YOUR TASK
Wherever "computer" appears in a line of the listing, report that line.

DATA EXTRACTS
>>>

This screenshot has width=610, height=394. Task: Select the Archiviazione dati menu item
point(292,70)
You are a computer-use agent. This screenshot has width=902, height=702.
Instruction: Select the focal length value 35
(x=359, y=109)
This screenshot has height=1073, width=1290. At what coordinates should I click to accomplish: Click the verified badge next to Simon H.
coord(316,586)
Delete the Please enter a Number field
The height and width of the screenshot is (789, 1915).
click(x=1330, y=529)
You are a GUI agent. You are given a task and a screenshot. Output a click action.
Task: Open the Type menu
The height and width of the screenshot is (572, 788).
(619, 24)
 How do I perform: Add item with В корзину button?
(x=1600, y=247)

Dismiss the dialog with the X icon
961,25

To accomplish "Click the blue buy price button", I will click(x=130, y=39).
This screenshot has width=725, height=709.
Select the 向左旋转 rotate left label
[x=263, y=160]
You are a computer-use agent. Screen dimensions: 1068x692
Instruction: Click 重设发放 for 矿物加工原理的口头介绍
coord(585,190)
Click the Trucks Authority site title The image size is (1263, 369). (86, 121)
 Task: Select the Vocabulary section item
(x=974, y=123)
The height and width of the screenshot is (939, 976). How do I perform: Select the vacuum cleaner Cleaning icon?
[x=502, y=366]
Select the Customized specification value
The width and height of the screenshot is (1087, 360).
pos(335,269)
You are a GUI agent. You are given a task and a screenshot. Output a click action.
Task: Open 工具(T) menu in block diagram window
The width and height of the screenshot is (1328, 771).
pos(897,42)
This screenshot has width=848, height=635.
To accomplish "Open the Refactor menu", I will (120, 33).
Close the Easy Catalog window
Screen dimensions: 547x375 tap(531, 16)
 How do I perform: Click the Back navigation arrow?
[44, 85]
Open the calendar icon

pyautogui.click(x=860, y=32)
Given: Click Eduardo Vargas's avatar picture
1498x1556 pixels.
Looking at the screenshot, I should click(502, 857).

<<<

ANSWER TO THE EXERCISE
You are a computer-use agent. This screenshot has width=902, height=702.
You are a computer-use agent. Screen dimensions: 1068x692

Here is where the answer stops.